---------- Dataset entries ----------
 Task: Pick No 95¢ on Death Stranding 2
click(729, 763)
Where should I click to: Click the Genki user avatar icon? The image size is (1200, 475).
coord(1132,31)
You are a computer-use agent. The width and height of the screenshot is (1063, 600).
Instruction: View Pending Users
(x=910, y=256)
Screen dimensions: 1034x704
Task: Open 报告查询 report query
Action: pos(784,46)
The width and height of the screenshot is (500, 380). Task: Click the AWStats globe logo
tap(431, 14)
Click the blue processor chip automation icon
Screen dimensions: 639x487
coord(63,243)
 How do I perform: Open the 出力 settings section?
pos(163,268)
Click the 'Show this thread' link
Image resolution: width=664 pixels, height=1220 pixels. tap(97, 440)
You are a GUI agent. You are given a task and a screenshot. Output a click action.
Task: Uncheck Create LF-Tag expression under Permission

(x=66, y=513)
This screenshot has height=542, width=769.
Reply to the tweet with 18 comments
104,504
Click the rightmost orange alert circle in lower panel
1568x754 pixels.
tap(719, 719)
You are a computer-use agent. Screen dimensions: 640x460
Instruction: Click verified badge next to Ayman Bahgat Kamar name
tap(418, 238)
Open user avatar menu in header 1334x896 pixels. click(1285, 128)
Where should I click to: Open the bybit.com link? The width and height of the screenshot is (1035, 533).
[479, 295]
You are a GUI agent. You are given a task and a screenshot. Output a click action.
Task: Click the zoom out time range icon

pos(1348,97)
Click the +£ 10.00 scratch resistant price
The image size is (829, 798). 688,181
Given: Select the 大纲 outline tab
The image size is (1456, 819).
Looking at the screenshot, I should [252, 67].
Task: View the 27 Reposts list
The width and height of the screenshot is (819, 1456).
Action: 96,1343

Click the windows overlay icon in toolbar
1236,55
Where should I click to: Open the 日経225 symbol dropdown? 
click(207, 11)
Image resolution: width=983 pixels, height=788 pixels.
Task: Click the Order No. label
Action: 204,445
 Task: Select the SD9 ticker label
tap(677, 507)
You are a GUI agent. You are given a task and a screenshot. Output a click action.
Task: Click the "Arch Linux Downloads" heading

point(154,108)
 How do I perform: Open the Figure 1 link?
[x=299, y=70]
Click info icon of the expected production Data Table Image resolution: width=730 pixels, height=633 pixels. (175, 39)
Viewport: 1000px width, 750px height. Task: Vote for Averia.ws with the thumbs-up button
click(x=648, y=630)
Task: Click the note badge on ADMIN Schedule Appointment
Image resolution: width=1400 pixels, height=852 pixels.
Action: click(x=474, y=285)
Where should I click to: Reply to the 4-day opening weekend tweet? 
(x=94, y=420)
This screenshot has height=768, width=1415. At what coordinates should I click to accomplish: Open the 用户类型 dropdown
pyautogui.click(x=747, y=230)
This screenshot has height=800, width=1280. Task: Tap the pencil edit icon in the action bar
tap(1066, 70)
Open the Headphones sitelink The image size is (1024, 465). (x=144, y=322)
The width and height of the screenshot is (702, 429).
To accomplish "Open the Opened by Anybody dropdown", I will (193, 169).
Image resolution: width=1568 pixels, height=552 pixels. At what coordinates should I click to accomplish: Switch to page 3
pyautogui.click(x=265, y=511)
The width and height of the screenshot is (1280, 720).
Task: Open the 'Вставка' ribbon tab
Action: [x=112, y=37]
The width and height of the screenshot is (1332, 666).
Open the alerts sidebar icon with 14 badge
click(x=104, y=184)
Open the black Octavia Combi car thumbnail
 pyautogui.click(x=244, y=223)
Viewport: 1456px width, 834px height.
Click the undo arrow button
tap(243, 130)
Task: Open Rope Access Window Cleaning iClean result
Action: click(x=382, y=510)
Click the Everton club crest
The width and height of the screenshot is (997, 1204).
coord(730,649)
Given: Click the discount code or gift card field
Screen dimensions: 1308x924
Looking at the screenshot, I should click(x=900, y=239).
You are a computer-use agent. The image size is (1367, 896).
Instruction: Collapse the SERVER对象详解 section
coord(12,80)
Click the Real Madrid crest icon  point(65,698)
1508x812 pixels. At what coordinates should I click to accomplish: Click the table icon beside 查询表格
----------
● **Exercise objective**: Select every line of the listing above that contains the string "avatar", matching case exactly.

● **Full output**:
Where should I click to: Click the Genki user avatar icon? The image size is (1200, 475).
Open user avatar menu in header 1334x896 pixels. click(1285, 128)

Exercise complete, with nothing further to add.